Ciao, don Andrea, buon prete della cattiva strada
di Luigi Cancrini (l’Unità, 24 maggio 2013)
Ho conosciuto Don Gallo nel 1980. Aveva aperto un ristorante in cui lavoravano i suoi ragazzi. I «drogati» cui aveva aperto la sua parrocchia e di cui tutti avevano paura e di cui nessuno allora si voleva occupare.
Il lavoro è la prima risposta da dare, diceva, a drogarsi sono quelli che si sentono (e spesso sono) rifiutati da una società ingiusta che non li accetta. Gli emarginati. Gli ultimi. Quelli cui questo «prete di strada» ha dedicato tutta la sua vita. Centrando su di loro la sua passione di uomo e la sua missione di sacerdote. Capace, come forse Gesù, di condividere il sapore del cibo, il piacere del vino e della compagnia.

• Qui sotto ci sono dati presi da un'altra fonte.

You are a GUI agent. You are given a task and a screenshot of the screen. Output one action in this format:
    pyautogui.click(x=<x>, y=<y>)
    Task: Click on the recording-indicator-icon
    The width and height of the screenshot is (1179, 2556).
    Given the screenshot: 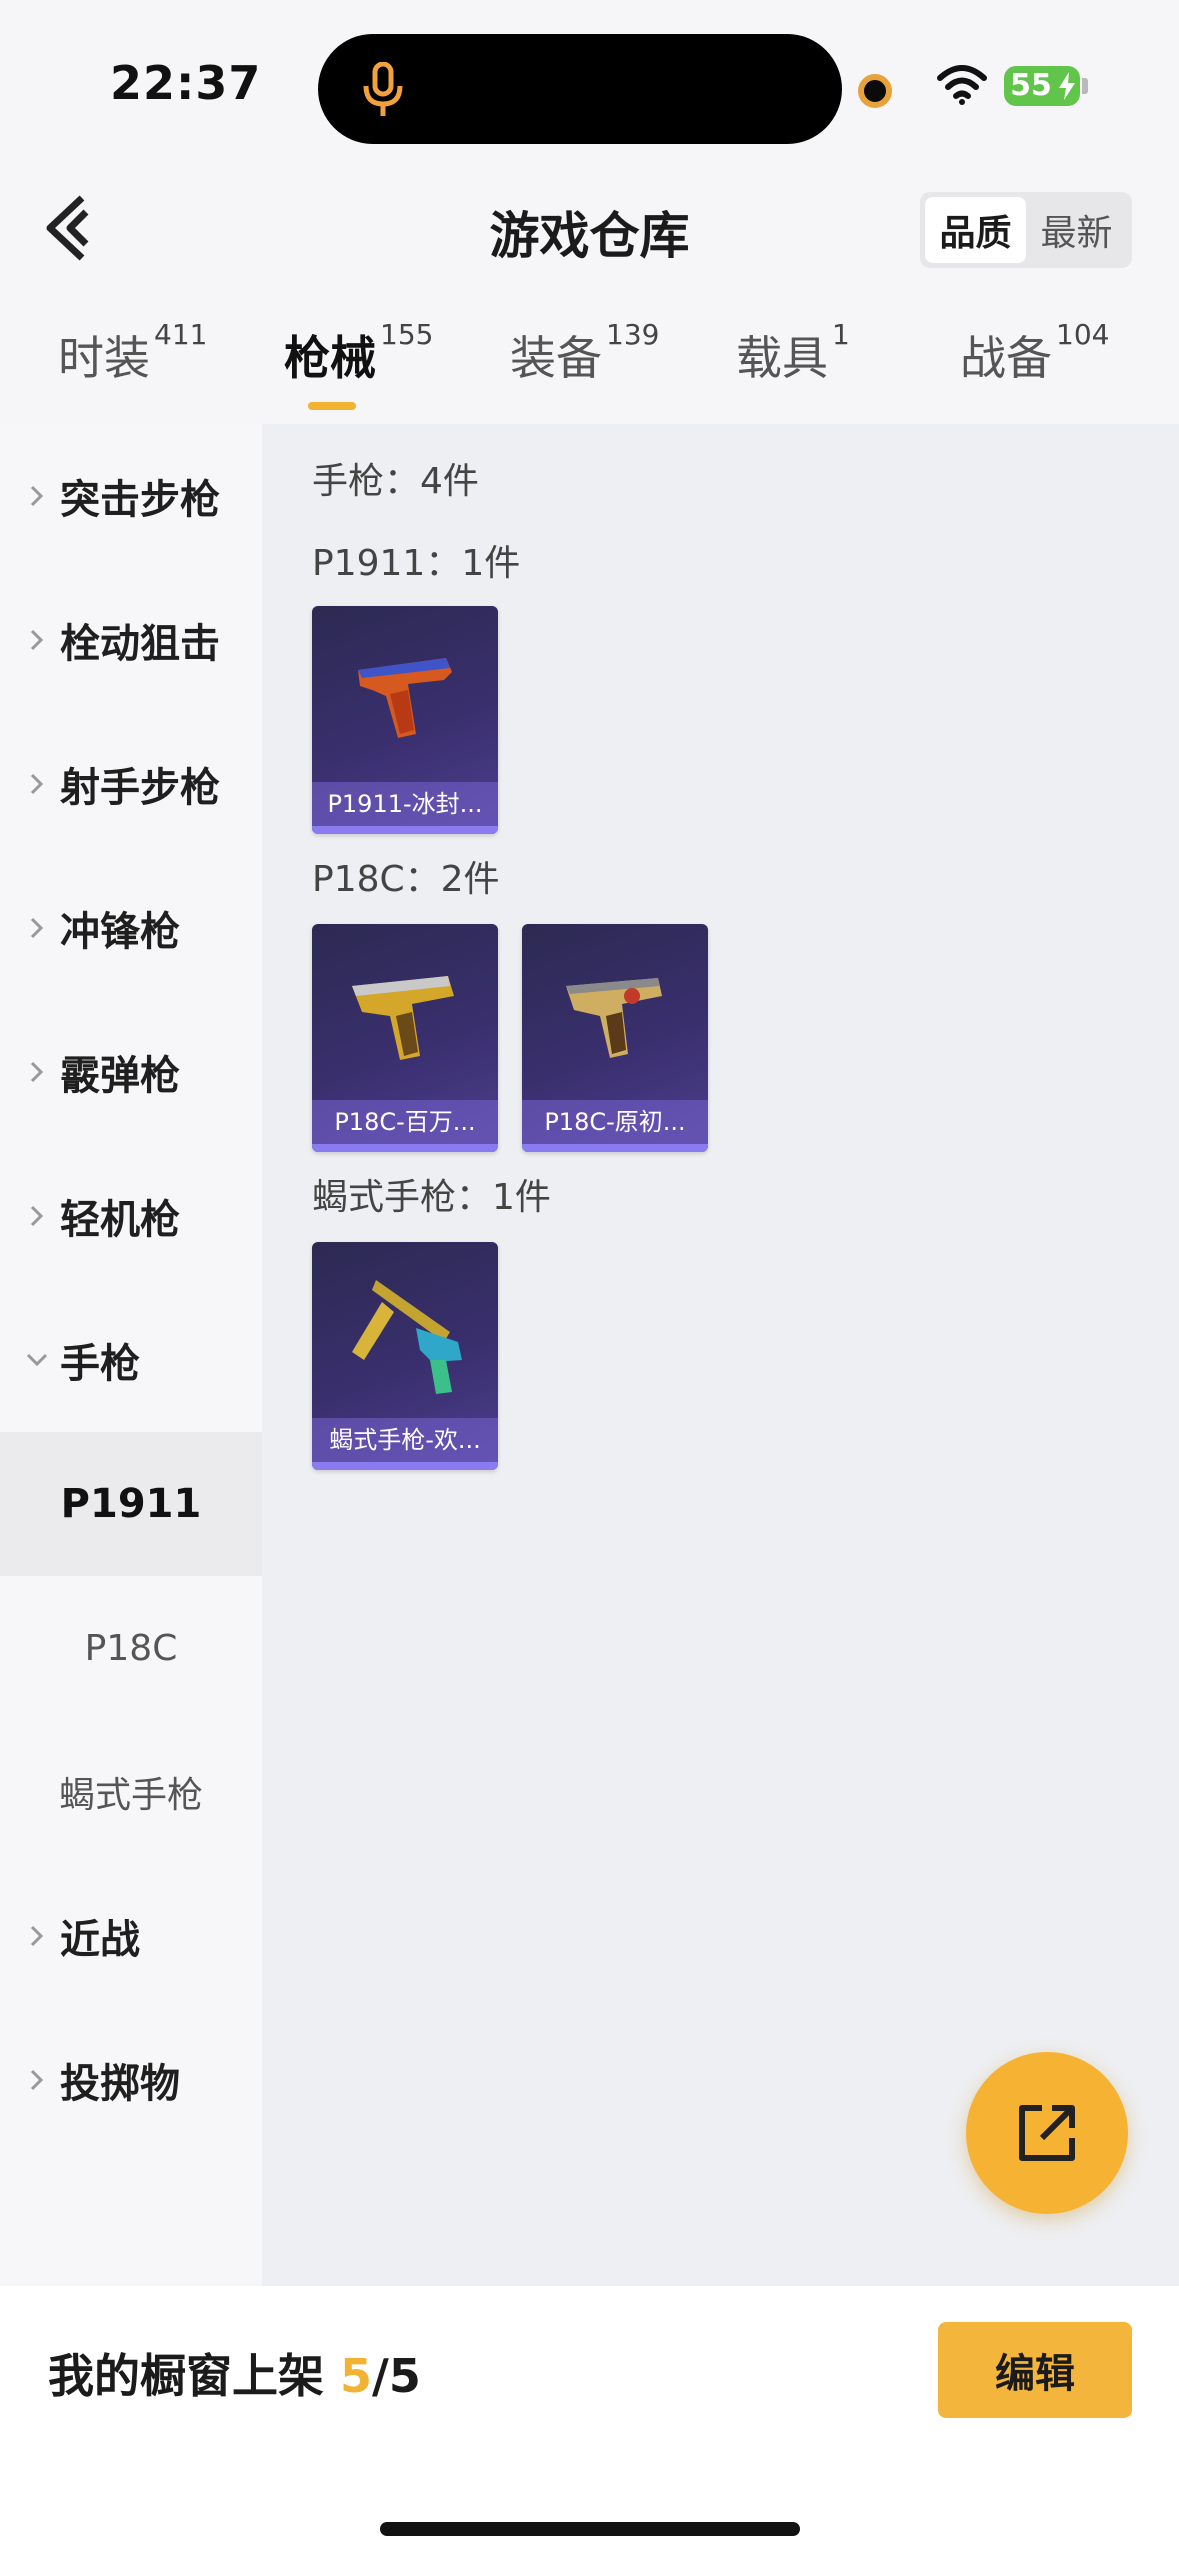 What is the action you would take?
    pyautogui.click(x=875, y=91)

La vita potrebbe essere molto più bella, sembrava dire, con il sorriso arcigno e con l’ironia dei suoi grandi occhi malinconici, se gli uomini fossero un po’ meno stupidi. Se capissero che l’unico modo per essere felici è quello di esserlo con gli altri. Di ritrovare ciò che si ha in comune invece di dannarsi per sottolineare le differenze. Di potere e di ricchezza.
È una società stupida, diceva, quella in cui tutti si spingono e lottano per nulla e qualcuno cade e si fa male e a volte muore e a volte semplicemente non capisce più il senso di quella vita e gliene vorrebbe dare un altro.
Come lui ha fatto per tanti anni. Cercando le parole del Vangelo negli occhi e nelle mani dei ragazzi e dei non più ragazzi che si perdevano nelle strade di una città difficile e bella. Cantata tante volte con le sue stesse passioni da Fabrizio De André.